#### [TASK PROMPT]
Copy the rows below verbatim, from the line containing "You are a computer-use agent. Screen" through the line containing "Click the bullet".
== PROVIDED ENTRIES ==
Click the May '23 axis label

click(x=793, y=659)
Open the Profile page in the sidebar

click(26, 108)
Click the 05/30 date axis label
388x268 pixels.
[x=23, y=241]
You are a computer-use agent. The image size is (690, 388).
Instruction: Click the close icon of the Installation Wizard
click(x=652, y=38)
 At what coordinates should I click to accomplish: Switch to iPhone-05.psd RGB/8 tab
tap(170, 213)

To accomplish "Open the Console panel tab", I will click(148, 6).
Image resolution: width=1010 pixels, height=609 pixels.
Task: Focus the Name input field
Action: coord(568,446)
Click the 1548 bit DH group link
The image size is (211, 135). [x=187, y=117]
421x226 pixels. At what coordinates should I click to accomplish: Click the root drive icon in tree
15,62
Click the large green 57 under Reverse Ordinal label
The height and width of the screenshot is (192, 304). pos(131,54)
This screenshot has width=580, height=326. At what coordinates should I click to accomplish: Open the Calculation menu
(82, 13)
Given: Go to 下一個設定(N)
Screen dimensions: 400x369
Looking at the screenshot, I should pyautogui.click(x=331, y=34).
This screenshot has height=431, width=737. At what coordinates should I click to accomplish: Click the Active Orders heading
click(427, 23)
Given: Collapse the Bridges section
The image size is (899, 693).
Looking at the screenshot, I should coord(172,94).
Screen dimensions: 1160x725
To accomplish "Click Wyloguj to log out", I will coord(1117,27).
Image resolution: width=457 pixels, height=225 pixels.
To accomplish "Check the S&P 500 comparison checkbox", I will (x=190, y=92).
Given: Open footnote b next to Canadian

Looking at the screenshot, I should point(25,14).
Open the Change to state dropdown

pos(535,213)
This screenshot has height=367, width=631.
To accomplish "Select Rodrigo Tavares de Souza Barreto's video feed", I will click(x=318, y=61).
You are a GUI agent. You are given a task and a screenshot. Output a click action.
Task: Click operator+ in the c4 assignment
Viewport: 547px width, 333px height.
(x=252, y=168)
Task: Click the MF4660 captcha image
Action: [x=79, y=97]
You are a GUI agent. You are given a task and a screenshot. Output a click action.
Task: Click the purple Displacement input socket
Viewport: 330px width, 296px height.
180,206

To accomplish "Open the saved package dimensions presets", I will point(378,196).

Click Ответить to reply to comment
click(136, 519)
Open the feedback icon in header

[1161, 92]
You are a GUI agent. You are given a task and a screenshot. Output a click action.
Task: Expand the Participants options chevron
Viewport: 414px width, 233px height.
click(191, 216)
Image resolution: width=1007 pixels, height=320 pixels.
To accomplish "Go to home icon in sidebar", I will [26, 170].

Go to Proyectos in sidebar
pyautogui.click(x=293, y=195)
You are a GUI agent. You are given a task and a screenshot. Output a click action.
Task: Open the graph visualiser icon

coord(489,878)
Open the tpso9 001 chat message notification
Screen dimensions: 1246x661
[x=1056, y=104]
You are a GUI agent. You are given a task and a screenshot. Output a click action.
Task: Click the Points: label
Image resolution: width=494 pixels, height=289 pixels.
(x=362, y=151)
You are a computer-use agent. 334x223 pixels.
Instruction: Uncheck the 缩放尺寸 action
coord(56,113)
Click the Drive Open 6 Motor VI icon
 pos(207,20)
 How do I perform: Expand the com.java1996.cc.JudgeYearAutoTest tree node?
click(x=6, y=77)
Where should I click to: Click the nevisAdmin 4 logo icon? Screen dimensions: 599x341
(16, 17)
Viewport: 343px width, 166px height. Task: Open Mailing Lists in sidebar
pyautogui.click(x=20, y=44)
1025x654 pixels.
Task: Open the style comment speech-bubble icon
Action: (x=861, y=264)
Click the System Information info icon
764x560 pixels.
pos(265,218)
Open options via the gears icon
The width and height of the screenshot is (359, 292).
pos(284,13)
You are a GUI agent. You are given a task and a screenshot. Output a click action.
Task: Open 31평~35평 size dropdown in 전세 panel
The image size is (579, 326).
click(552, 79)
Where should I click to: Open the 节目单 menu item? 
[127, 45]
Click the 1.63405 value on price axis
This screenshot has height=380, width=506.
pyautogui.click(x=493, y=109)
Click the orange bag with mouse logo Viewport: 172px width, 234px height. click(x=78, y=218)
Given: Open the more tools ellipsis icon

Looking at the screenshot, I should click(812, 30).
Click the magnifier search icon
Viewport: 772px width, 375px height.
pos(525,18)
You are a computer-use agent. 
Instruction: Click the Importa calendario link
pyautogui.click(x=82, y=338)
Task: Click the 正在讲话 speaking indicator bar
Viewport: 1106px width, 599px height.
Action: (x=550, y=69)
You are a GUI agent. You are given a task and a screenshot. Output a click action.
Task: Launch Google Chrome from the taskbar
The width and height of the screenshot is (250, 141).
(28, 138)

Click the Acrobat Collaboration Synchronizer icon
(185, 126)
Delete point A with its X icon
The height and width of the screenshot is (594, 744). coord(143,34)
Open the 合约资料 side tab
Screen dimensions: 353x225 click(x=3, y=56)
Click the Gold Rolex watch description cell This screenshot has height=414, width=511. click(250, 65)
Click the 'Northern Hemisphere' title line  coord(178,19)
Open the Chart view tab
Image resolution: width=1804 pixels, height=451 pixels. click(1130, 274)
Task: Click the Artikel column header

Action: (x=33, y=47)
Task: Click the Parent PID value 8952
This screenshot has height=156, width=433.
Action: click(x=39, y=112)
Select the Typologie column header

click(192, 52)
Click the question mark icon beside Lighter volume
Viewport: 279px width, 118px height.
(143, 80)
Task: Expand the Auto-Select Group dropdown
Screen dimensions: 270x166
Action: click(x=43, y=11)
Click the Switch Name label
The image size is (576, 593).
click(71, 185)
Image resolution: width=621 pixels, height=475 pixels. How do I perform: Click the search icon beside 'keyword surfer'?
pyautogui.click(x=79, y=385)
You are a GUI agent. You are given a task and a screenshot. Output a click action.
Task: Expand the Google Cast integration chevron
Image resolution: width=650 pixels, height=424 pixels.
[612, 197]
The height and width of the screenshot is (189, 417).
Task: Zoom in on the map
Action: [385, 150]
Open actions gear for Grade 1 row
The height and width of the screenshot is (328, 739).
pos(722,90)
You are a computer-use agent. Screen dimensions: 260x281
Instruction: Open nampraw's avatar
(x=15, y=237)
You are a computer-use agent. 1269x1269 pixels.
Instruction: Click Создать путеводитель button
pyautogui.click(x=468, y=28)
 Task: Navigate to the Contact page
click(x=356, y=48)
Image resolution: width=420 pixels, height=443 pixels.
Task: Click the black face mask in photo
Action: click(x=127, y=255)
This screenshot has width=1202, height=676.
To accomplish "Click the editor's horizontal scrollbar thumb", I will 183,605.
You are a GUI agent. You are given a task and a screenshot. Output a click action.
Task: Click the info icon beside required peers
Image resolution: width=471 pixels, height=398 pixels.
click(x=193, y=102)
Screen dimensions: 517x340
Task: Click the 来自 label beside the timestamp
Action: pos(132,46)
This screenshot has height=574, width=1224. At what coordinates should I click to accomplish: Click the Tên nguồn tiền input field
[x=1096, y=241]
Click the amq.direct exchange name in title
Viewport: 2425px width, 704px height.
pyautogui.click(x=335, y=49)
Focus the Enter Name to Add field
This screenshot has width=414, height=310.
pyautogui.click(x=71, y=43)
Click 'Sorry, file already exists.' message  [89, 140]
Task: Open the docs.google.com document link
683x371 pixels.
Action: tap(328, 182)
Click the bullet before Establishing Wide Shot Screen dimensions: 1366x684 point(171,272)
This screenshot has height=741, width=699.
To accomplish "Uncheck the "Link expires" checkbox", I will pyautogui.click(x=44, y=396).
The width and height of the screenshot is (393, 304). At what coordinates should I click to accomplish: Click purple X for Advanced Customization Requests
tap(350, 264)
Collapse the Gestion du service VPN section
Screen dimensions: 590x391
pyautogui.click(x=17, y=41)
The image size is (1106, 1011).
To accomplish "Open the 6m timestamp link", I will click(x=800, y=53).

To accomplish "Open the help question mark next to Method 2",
===
#### [TASK SOLUTION]
You are a computer-use agent. Screen dimensions: 260x281
Instruction: Open nampraw's avatar
(x=15, y=237)
You are a computer-use agent. 1269x1269 pixels.
Instruction: Click Создать путеводитель button
pyautogui.click(x=468, y=28)
 Task: Navigate to the Contact page
click(x=356, y=48)
Image resolution: width=420 pixels, height=443 pixels.
Task: Click the black face mask in photo
Action: click(x=127, y=255)
This screenshot has width=1202, height=676.
To accomplish "Click the editor's horizontal scrollbar thumb", I will 183,605.
You are a GUI agent. You are given a task and a screenshot. Output a click action.
Task: Click the info icon beside required peers
Image resolution: width=471 pixels, height=398 pixels.
click(x=193, y=102)
Screen dimensions: 517x340
Task: Click the 来自 label beside the timestamp
Action: pos(132,46)
This screenshot has height=574, width=1224. At what coordinates should I click to accomplish: Click the Tên nguồn tiền input field
[x=1096, y=241]
Click the amq.direct exchange name in title
Viewport: 2425px width, 704px height.
pyautogui.click(x=335, y=49)
Focus the Enter Name to Add field
This screenshot has width=414, height=310.
pyautogui.click(x=71, y=43)
Click 'Sorry, file already exists.' message  [89, 140]
Task: Open the docs.google.com document link
683x371 pixels.
Action: tap(328, 182)
Click the bullet before Establishing Wide Shot Screen dimensions: 1366x684 point(171,272)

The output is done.